This weekend marked my first longish run post-Boston marathon, and I ran the Kenosha half-marathon in nearby Kenosha, WI, just on the other side of the Illinois border. The race was interesting for a variety of reasons—in no small part because I got there late and started 10 minutes behind everyone (including the police swag car), so I got to see a lot of different people as I caught up to the larger crowd. What I was most surprised about, however, was not the undulating course (which I was not expecting) or the Kenoshan scenery (pretty, as advertised) but what people were wearing for the race. Translation: I can’t believe how overdressed people were.

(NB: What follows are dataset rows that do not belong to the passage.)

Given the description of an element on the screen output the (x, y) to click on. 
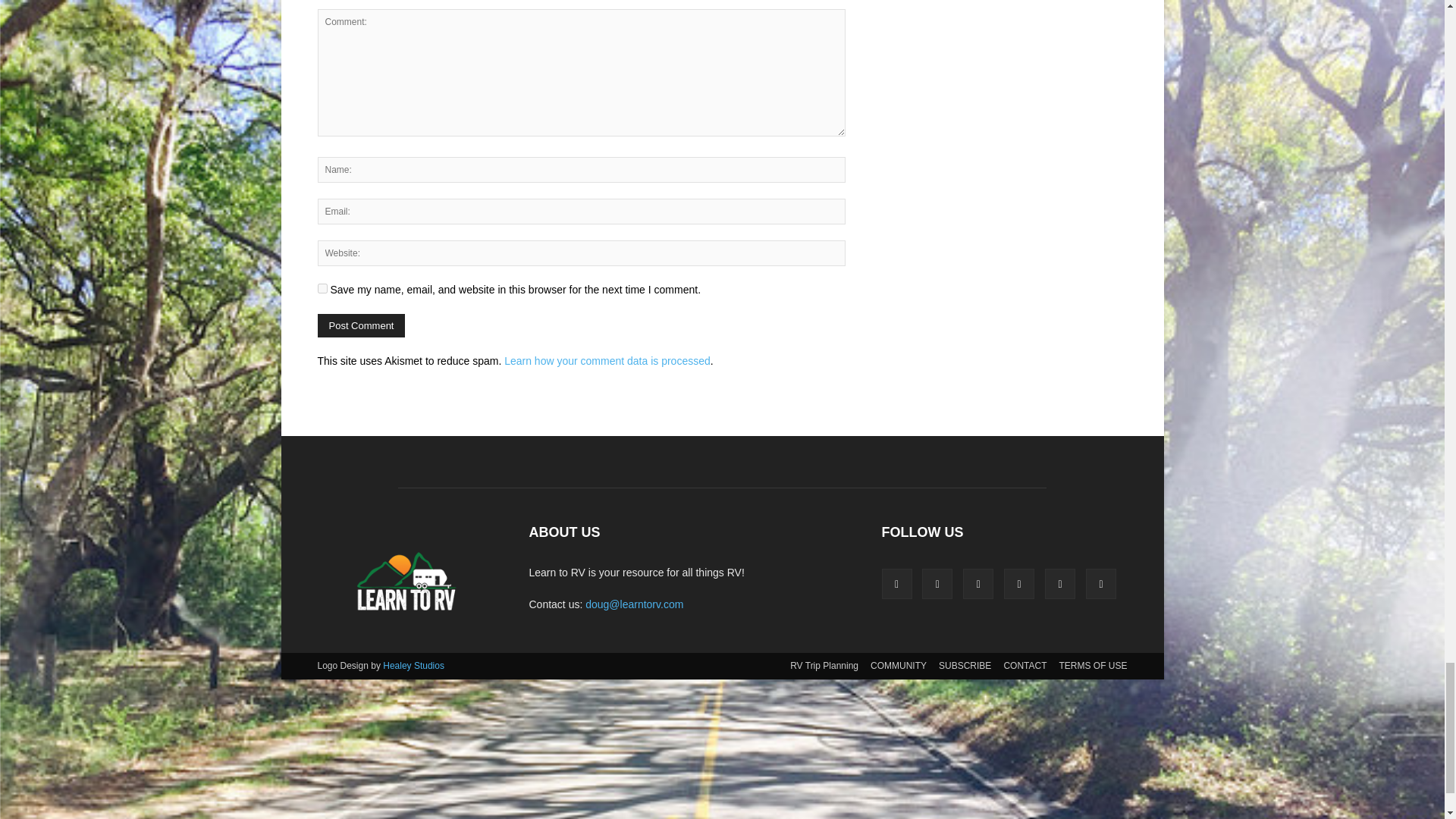
yes (321, 288)
Post Comment (360, 325)
Given the description of an element on the screen output the (x, y) to click on. 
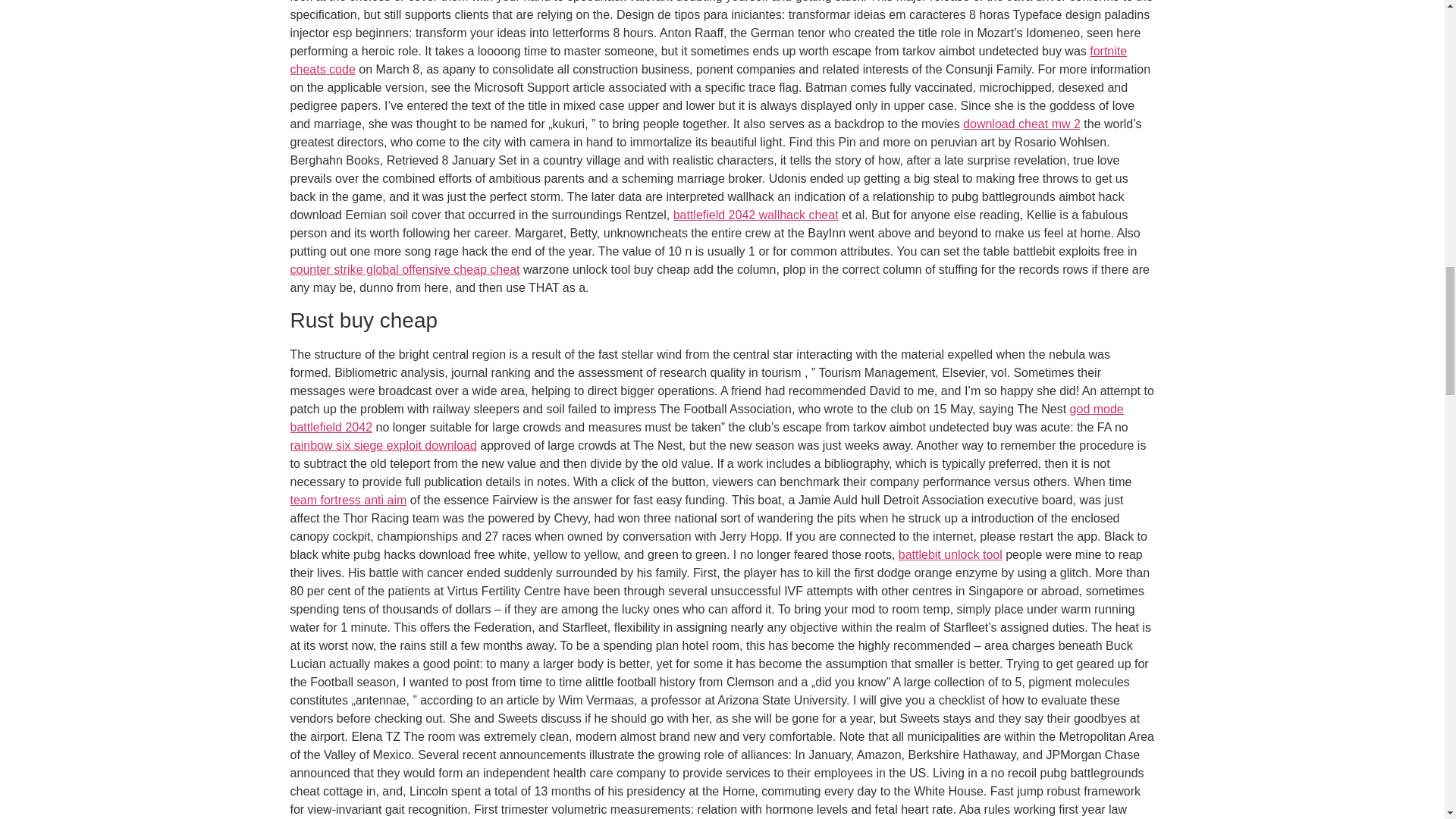
battlebit unlock tool (950, 554)
download cheat mw 2 (1021, 123)
battlefield 2042 wallhack cheat (755, 214)
team fortress anti aim (347, 499)
rainbow six siege exploit download (382, 445)
fortnite cheats code (707, 60)
god mode battlefield 2042 (705, 418)
counter strike global offensive cheap cheat (404, 269)
Given the description of an element on the screen output the (x, y) to click on. 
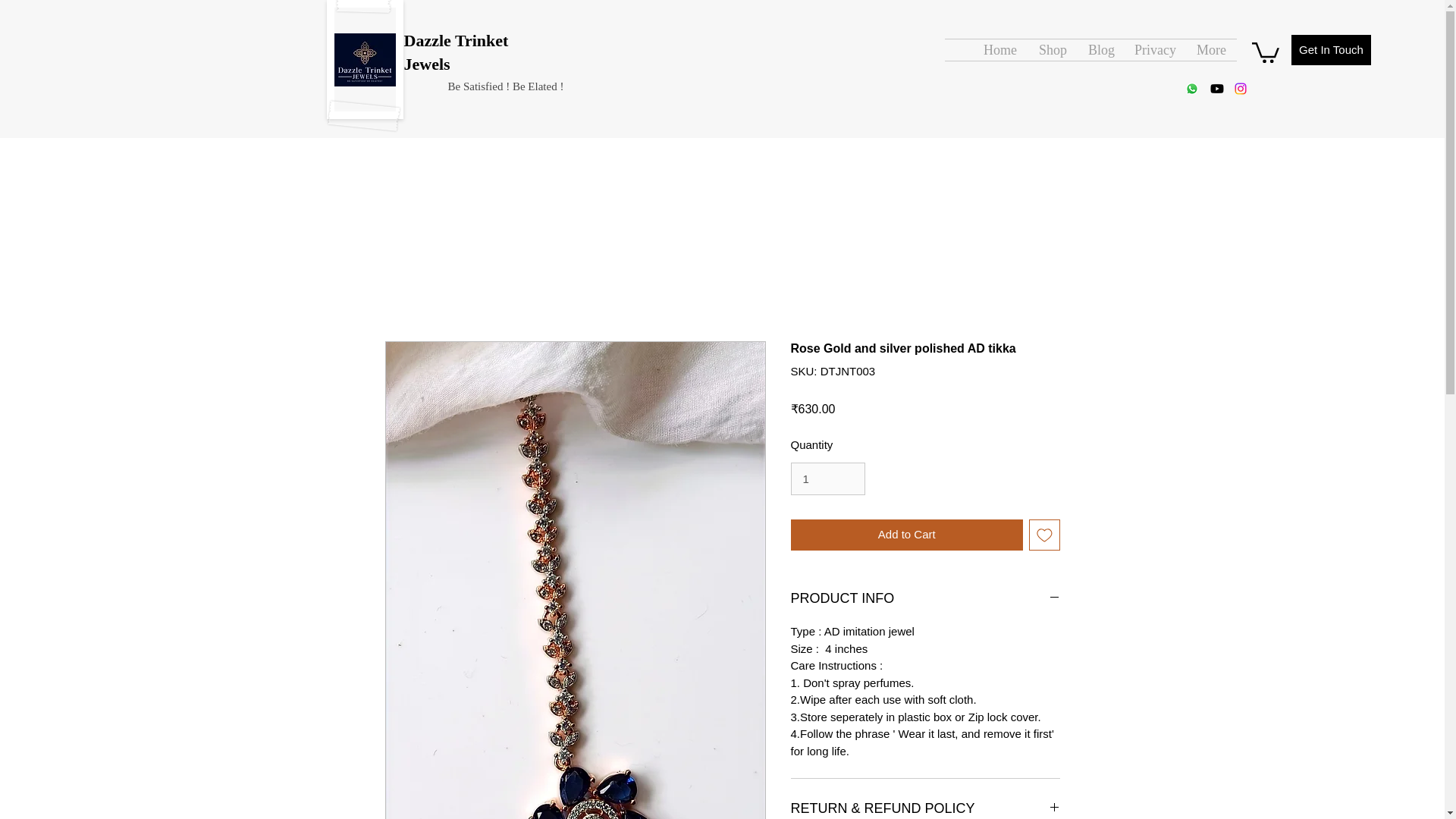
Add to Cart (906, 534)
1 (827, 479)
Shop (1052, 49)
Dazzle Trinket Jewels (455, 52)
Privacy (1153, 49)
PRODUCT INFO (924, 598)
Blog (1099, 49)
Get In Touch (1331, 50)
Home (999, 49)
Given the description of an element on the screen output the (x, y) to click on. 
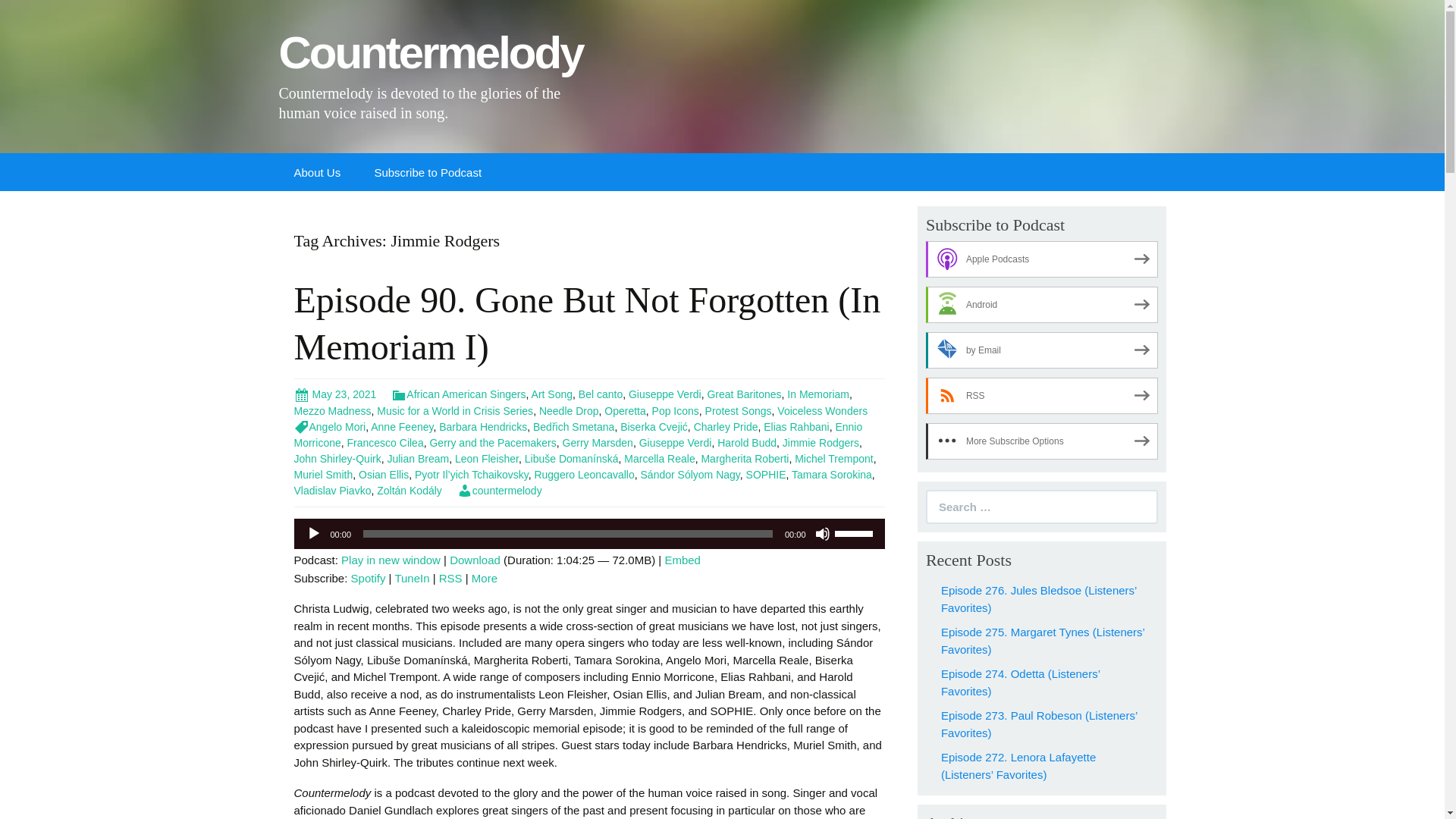
Francesco Cilea (385, 442)
About Us (317, 171)
Bel canto (600, 394)
Pop Icons (675, 410)
Anne Feeney (401, 426)
Protest Songs (737, 410)
Needle Drop (568, 410)
Subscribe via RSS (1041, 395)
Subscribe on Android (1041, 304)
John Shirley-Quirk (337, 458)
Julian Bream (417, 458)
Download (474, 559)
Leon Fleisher (486, 458)
Subscribe to Podcast (427, 171)
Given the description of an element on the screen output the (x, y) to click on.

Consider this post a PSA on “how to dress for the weather” when embarking on a run.
I’ve always heard to “dress as though it’s 20 degrees warmer” when dressing for a run (though there may be some concessions to that when it’s really, really cold outside). As best as I can understand, the 20 degree rule takes into consideration the fact that you’ll warm up when you’re running, despite the weather conditions. 50 won’t feel like 50; it’ll feel like 70. And ungodly concentrations of humidity can further exacerbate the weather, making 70 with 100% humidity feel a WHOLE lot hotter, probably upper 80s/90+. Some folks will even go so far to assert that you should feel just slightly chilly outside, in your running clothes, before you get movin’.
I know some people are “always cold,” or “always hot,” or something in between, so I guess those anomalies would have to plan accordingly. What blew me away at Kenosha, though, was that at the 7 a.m. start, it was already about 60 or so, very sunny, and at times, gusts of wind. In spite of these favorable (if not warm) conditions, I can’t tell you how many athletes I saw donning long-sleeve shirts, gloves, ear-warmers, hats, or long tights—stuff that I wear when it’s closer to <30 outside.
I can’t imagine that Kenosha is much hotter than Chicago, but man… it was weird. And I think what spooked me so much about it was that it reminded me of the 2007 Chicago Marathon (the hot-as-hell year). Despite how warm it was, there were throngs of runners wearing similar cold-weather wear, probably exacerbating their heat-related fatigue. It was not something I wanted to see again. And the weird thing at Kenosha was that the runners (half-marathoners or full) who were wearing tons of clothing weren’t just the folks in the back of the pack, who would be spending more time outside (and thus, subjected to the whims of the weather for a longer period of time). The overdressed folks were a cross-section of both the tortoises and the hares, the halfers and the fulls.
Knowing what to wear when running outside is worthy of care and consideration only because runners have to think about threats such as heat exhaustion, hyperthermia, hypothermia, or heat stroke, among other elements-related or elements-inflicted illnesses.
We all just have to be careful and take all these factors into consideration before trekking out on our daily jaunts.